Re: streaming replication, "frozen snapshot backup on it" and missing relfile (postgres 9.2.3 on xfs + LVM)

From: Benedikt Grundmann <bgrundmann(at)janestreet(dot)com>
To: David Powers <dpowers(at)janestreet(dot)com>
Cc: Heikki Linnakangas <hlinnakangas(at)vmware(dot)com>, PostgreSQL-Dev <pgsql-hackers(at)postgresql(dot)org>
Subject: Re: streaming replication, "frozen snapshot backup on it" and missing relfile (postgres 9.2.3 on xfs + LVM)
Date: 2013-05-21 15:59:26
Message-ID: CADbMkNMurWJMUmXAKqtFi1p40=G0ncVvOKXjnixhX5Bjb4-8BQ@mail.gmail.com
Views: Raw Message | Whole Thread | Download mbox | Resend email
Thread:
Lists: pgsql-hackers

We are seeing these errors on a regular basis on the testing box now.

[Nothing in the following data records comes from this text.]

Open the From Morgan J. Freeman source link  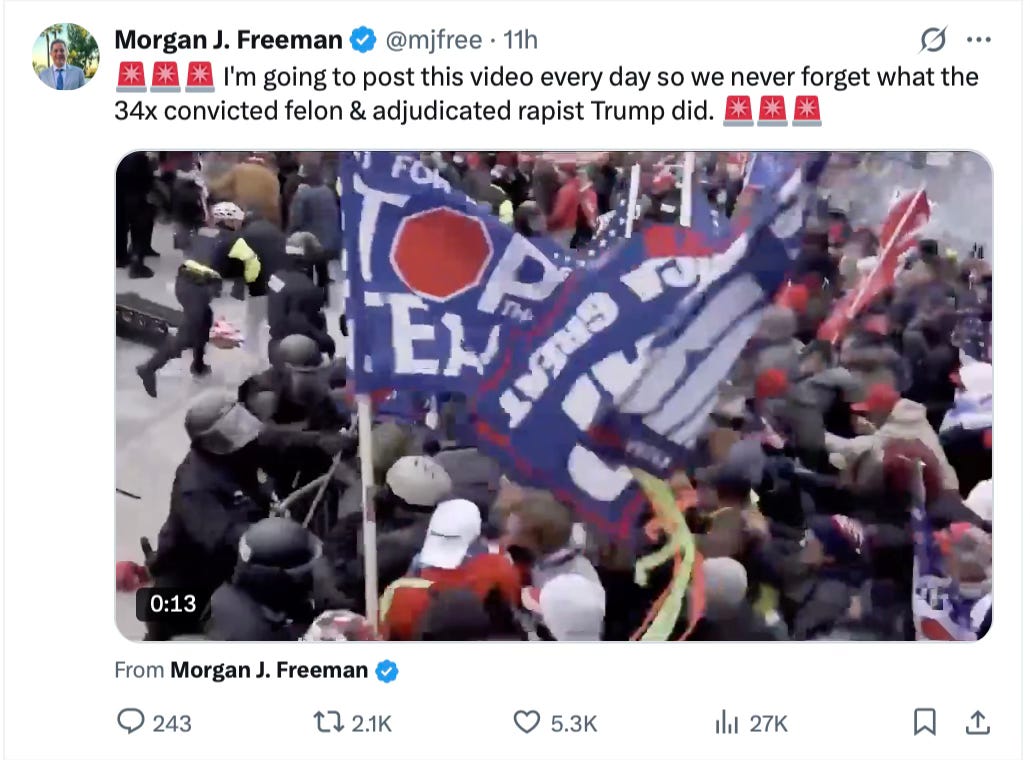click(x=269, y=671)
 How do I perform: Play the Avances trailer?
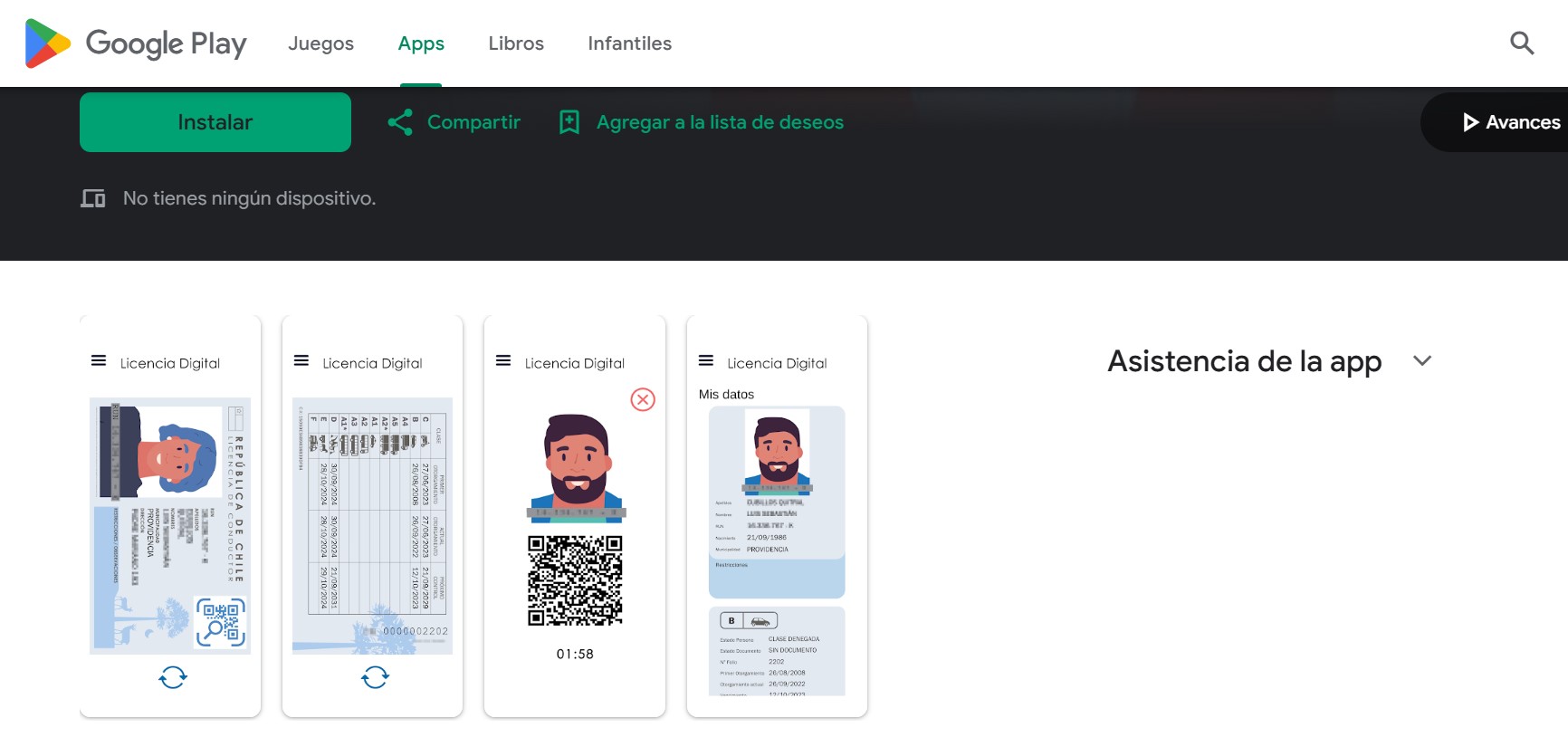click(x=1510, y=122)
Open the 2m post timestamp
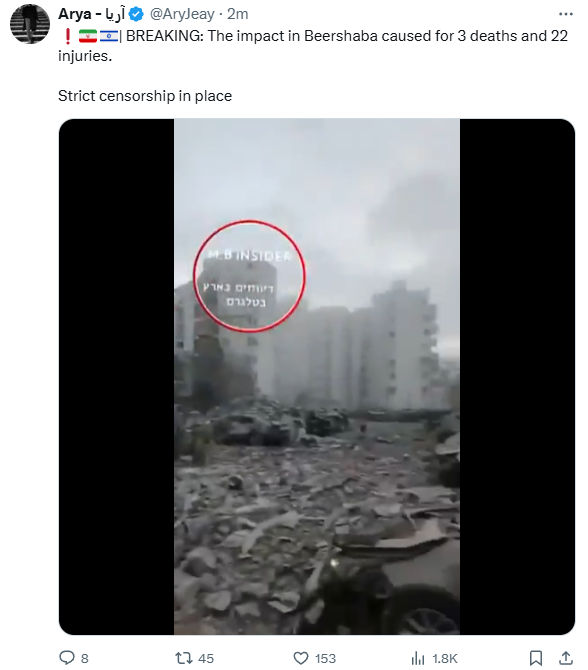This screenshot has height=670, width=588. pos(238,14)
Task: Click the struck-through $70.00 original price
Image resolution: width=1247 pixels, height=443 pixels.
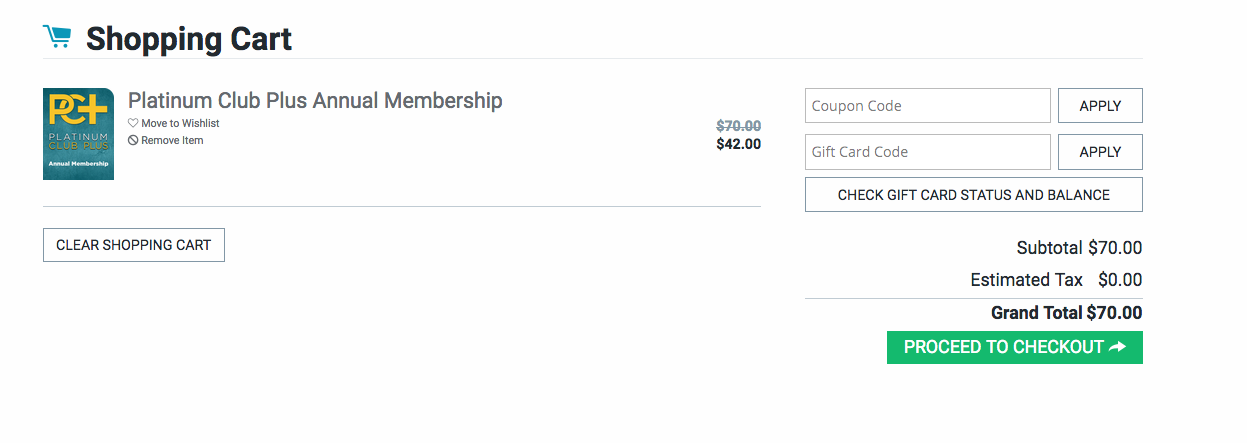Action: 738,126
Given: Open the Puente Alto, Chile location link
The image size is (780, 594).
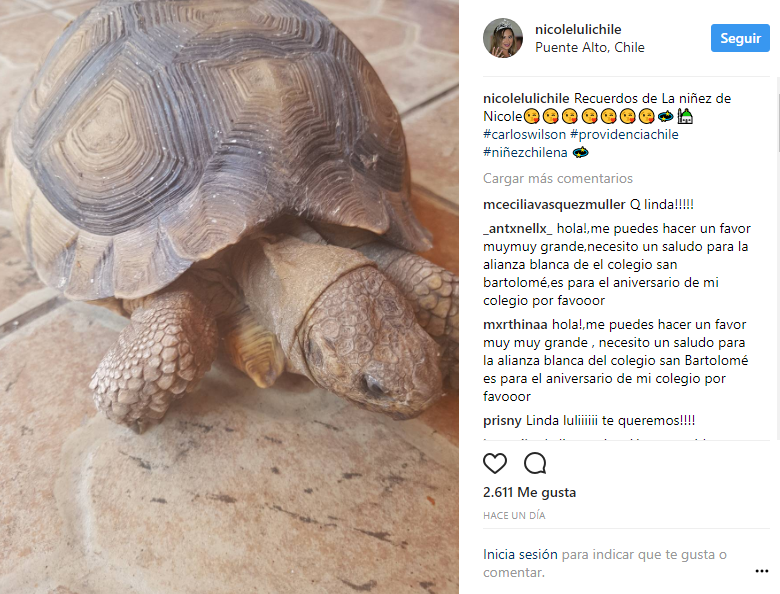Looking at the screenshot, I should click(x=589, y=47).
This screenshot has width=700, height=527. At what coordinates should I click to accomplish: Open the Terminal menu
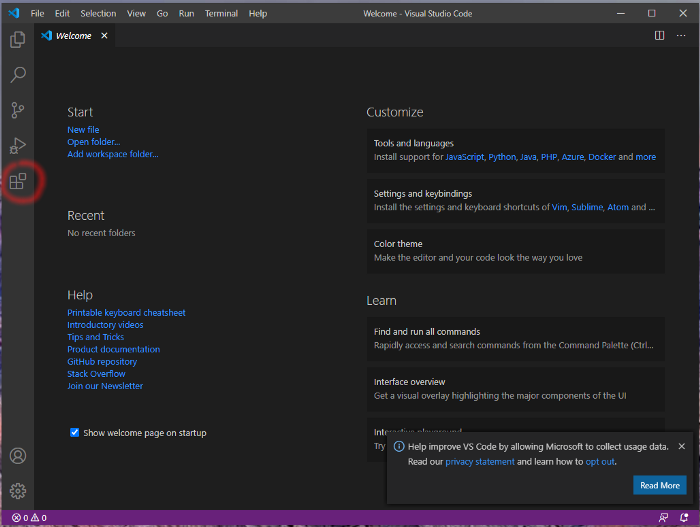point(221,14)
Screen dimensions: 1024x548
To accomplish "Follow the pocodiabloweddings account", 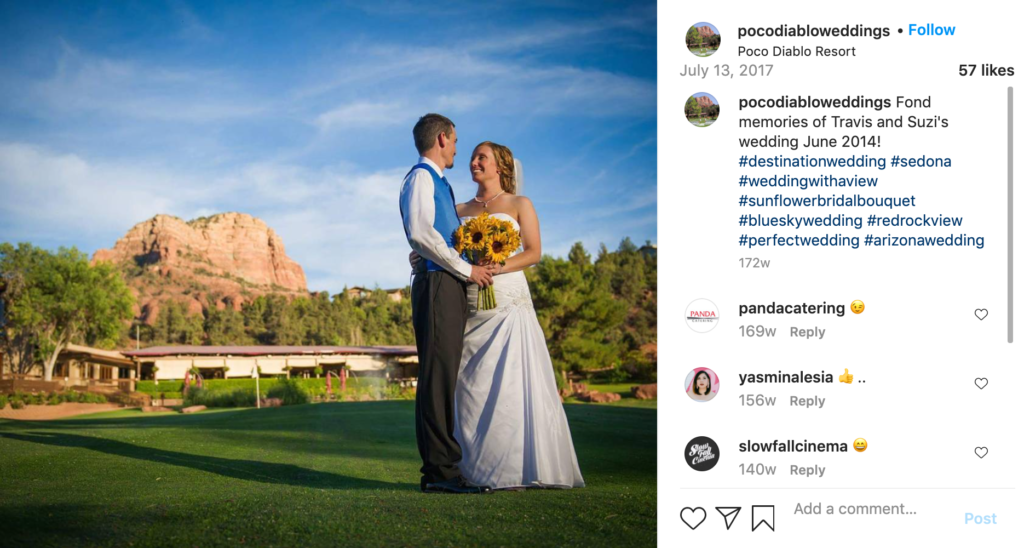I will (x=931, y=30).
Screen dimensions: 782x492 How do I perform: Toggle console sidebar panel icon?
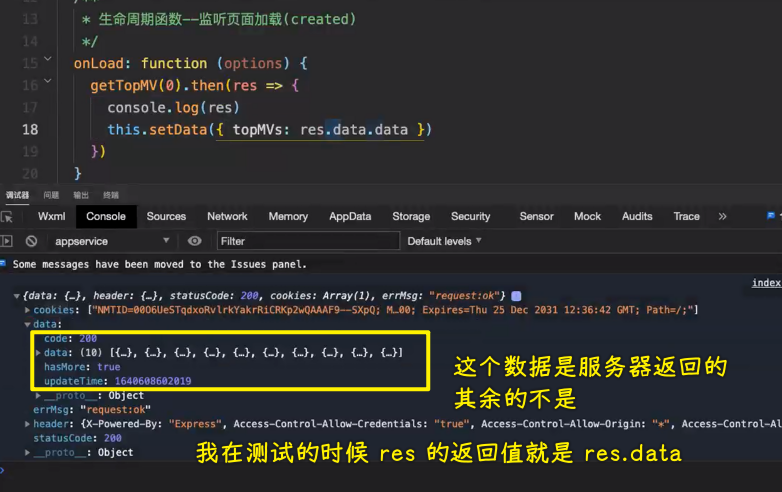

We
have even changed the backup script to
shutdown the hot standby, take lvm snapshot, restart the hot standby, rsync
the lvm snapshot. It still happens.

We have never seen this before we introduced the hot standby. So we will
now revert to taking the backups from lvm snapshots on the production
database. If you have ideas of what else we should try / what information
we can give you to debug this let us know and we will try to so.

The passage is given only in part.